How to easily enroll Android Corporate with Work profile devices with Microsoft Intune and Samsung Knox ME

Since last year Microsoft Intune supports Android Enterprise corporate-owned devices with a work profile, also known as Corporate-owned, personally enabled (COPE) devices (at the moment of writing still in preview in Intune). This is the equivalent of the personally owned devices with work profile for the BYOD scenario, but this management option is for corporate-owned devices. The full device is managed with Intune, but personal and corporate apps and data are separated.

Android COPE with Intune can be combined with Samsung Knox Mobile Enrollment (KME) for easy deployment of the corporate-owned devices. With Samsung KME, vendors register the purchased Android devices in the Samsung portal. Here the IT admin creates an MDM profile, in this case for Intune, and assigns the profile to the devices. When the user starts the device out of the box, it checks in to the Samsung services, receives the settings to enroll the device in the MDM, and starts an easy enrollment process.

In this article, I describe how the configuration is done with Microsoft Intune and Samsung Knox. And we also have a look at the end-experience.

Registration of a device can also be done manually as I described in this previous article.

In this article, I only describe the enrollment part for Android COPE. If you want to read a more in-depth article on COPE, read this article.

Create COPE enrollment profile

For this article, I assume you have already connected your Google Play account with Microsoft Intune.

We first create an Android COPE enrollment profile, to get an enrollment token, which we need later in our Samsung KME enrollment profile.

• Sign-in to the Endpoint Manager admin center
• Browse to Devices – Android
• Browse to Android enrollment
• Click on Corporate-owned devices with work profile

• Click Create profile

• Give the enrollment profile a Name
• Enter a Description(Optional)
• Click Next

• Review the information
• Click Create

Open the Token tab after the profile is created.
The token we find here is needed later when we create the MDM profile in the Samsung portal.

Setup Samsung Knox Mobile Enrollment

To use Samsung Knox Mobile Enrollment we need to create an account, this can be done on this site.

Sign-in to the Samsung Knox portal.
There are several Knox solutions, but we are now interested in Knox Mobile Enrollment.
Click Launch under KME.

1. Check I have read and agree…
2. Click Submit application

Now the waiting starts to get your account approved.

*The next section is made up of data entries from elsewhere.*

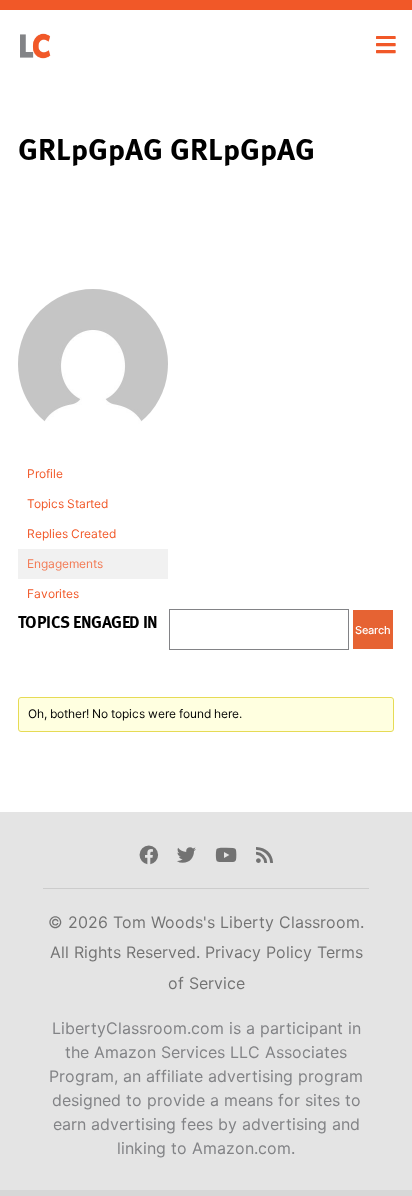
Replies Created (71, 533)
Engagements (65, 563)
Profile (45, 473)
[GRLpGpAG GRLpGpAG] (93, 373)
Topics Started (67, 503)
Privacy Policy (261, 952)
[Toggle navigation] (386, 45)
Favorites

It might take a couple of hours before your account is approved and sometimes it even might takes days.

When registration is finished, sign-in again to the Knox portal. When you launch the KME portal, answer the question to get started.

• Browse to the MDM Profiles tab
• Click Create profile on the right

• Select Android Enterprise as profile type

1. Give the enrollment profile a Name
2. Give the profile a Description (optional)
3. Choose Force Device Owner enrollment
4. Pick Microsoft Intune as MDM provider
5. The MDM Agent APK URL is pre-filled
6. Click Continue

• Enter this custom JSON

{"com.google.android.apps.work.clouddpc.EXTRA_ENROLLMENT_TOKEN":"Enter Intune enrollment token string"}

Replace Enter Intune enrollment token string with the token from the Android COPE profile as created in Intune.

• Make your choice for the System applications
• Enter the Company Name
• Click Create

If you want your vendor (reseller) to register your Samsung devices in Knox, this can be done on the Reseller tab.
When you register a reseller, you can also assign a default profile to these registered devices.

Everything is in-place to start our first enrollment.

End-user experience

Enrollment with Samsung Knox Mobile Enrollment is done out of the box or after a factory reset. As soon as an internet connection is detected, the Knox Enrollment Service is updated.

Click Accept & Continue.

The enrollment is started.

The user is informed the device isn’t private.
Click Next.

A Work profile is created.

Click Done.

Enter your username and password for authentication.

Setting up device….

The following screens might differ, based on (compliance) settings applied to the device.

First, we need to set a screen lock.
Click Set up.

Enter a PIN code as screen lock.

Next, we need to enable secure startup for device encryption.
Click Start.

Select Secure startup.

Select Require PIN when device turns on.
Click Apply.

Next, the work apps are installed.
Click Install.

When the apps are installed, click Next.

Time to register the device.
Click Set up.

Click Sign in.

Enter your password and click Sign in.

Click Register.

Click Done.

To set up the personal section of the device, for example to install apps, you’re asked to provide a personal (Gmail) account.
Click Next.

Provide your account details, create a personal account or skip adding a personal account.

The enrollment is finished!

We have a personal section on the device, with personal apps and data.

And we have a work section, with our work apps and data.

In the Work section, we find the Intune app. Here you find your device, with compliance state.

That’s it for this post. Thanks for reading!